I think this would be great to share with present/past buyers you've worked with and also for your own personal use. --Tom :)
- Review your credit before you even begin to shop for a refinance or home equity loan. This will afford you time to correct or repair inaccuracies or minor problems, which could possibly help to lower your new loan's cost.
- Check your current loan for any signs of a prepayment penalty. Some lenders may waive the penalty if you refinance with them again. If your lender won't, you may have to wait for the penalty term to expire. But let them know that, because of this, you'll probably be taking your business elsewhere when the time comes.
- On the subject of prepayment penalties, don't accept a new loan that has one. There are enough offerings out there that don't include this clause. However, prepayment penalties may sometimes be offered by the lender in exchange for a lower interest rate. Depending on the length of the penalty period and the time that you expect to continue to live in the house, this option may be worth considering.

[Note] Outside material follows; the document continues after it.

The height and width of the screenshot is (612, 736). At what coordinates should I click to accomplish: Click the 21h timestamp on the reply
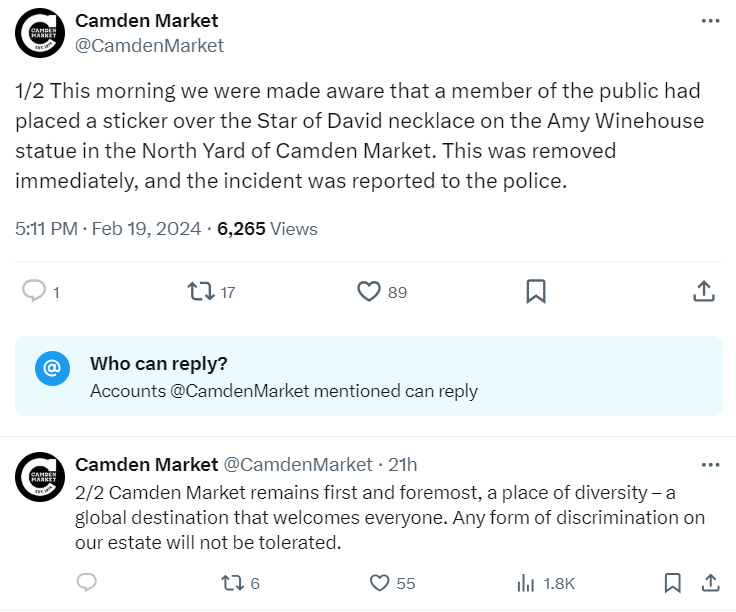[x=402, y=465]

- Be aware that a "no closing cost" refinance loan comes with a price, which is usually a higher interest rate. The lender's fees are simply wrapped into the loan. Prepayment penalties can sometimes also be included with this option, so be careful.
- If you're seeking a home equity loan and have decent credit, you shouldn't have to pay any application or appraisal fees. If a lender tries to charge you for these, keep shopping. You won't have much difficulty finding one that doesn't. You may have to pay recording fees, but that's a minimal expense.
- Generally speaking, the term of your borrowing shouldn't last longer than what you've purchased with the funds. For example, if you used the equity in your home to buy a new car, do all that you can to pay it off within three- to five years, and definitely before you trade for another vehicle.